— Она-то и есть та самая очевидность?
— Подумай сам, — сказал Тавернер. — Сейчас ей всего тридцать четыре года — а это опасный возраст. В доме же служит один молодой человек, учитель внуков Леонидиса. На войну его не взяли: то ли сердце не в порядке, то ли еще что-то. Этих двоих водой не разольешь.
Я задумчиво смотрел на Тавернера. Конечно, здесь вырисовывается хорошо знакомая картина. Вторая миссис Леонидис, по словам отца, весьма приличная дама. Во имя соблюдения приличий совершалось очень много убийств.
— И что же это было? — спросил я. — Мышьяк?
— Нет. Мы еще не получили медицинского заключения, но доктор считает — это эзерин.
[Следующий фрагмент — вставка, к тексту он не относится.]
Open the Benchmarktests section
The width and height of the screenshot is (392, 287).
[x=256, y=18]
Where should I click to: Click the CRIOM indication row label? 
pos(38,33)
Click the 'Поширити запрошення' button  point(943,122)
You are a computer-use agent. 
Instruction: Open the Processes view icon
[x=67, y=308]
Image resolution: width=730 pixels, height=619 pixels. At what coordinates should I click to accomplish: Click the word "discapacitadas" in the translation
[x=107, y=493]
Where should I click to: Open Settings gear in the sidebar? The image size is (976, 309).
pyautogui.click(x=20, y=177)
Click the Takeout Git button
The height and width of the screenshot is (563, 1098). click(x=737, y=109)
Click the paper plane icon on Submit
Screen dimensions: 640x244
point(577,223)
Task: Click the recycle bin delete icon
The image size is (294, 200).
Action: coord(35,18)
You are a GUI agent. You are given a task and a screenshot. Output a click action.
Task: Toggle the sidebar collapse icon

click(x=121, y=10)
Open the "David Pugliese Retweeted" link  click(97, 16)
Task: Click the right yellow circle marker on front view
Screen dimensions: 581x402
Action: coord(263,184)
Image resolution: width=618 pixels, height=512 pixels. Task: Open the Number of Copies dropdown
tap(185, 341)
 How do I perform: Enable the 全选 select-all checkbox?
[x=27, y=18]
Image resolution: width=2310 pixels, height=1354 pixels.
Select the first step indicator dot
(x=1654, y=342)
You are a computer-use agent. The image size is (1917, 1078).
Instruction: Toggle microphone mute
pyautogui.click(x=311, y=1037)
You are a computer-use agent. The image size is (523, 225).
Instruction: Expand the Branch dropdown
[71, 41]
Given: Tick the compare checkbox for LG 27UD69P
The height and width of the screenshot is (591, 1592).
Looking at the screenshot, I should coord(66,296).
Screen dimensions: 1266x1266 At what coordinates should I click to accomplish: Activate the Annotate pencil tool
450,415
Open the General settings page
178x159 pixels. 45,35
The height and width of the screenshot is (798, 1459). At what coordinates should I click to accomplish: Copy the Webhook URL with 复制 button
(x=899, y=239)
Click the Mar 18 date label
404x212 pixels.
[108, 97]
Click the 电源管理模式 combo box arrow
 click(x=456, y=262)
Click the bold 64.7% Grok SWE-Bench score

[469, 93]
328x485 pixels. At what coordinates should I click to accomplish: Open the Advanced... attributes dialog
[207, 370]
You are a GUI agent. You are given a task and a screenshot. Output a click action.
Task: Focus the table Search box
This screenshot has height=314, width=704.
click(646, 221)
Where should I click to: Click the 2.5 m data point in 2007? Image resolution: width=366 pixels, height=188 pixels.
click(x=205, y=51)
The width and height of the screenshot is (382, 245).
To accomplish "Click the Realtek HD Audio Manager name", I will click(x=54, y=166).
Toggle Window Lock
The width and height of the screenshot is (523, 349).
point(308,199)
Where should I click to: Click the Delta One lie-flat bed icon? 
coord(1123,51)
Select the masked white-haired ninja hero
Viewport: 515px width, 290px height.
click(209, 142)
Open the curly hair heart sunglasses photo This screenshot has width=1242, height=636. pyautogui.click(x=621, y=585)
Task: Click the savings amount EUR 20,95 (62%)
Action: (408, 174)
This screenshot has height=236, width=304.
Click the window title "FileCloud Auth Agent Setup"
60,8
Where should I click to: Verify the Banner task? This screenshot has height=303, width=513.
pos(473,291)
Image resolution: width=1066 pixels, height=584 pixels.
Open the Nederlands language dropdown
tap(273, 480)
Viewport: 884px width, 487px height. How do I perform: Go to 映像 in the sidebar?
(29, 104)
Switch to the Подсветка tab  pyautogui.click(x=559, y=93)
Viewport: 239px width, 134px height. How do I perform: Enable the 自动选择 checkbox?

— Несколько необычно, не правда ли? Вероятно, покупателя препарата будет легко проследить?
— Только не в этом случае. Видишь ли, эзерин принадлежал самому старику. Глазные капли. У Леонидиса был диабет, — сказал отец. — Ему регулярно делали инъекции инсулина. Инсулин выпускается в маленьких пузырьках с резиновыми пробками. Пробка протыкается иглой для подкожных впрыскиваний, и лекарство втягивается в шприц.
Я попытался продолжить сам:
— А в бутылочке оказался не инсулин, а эзерин?
— Совершенно верно.
— И кто же делал старику инъекцию?
— Его жена.
Теперь я понял, что имела в виду София, говоря о «надлежащем» человеке.
— Семья Леонидисов находится в хороших отношениях со второй миссис Леонидис?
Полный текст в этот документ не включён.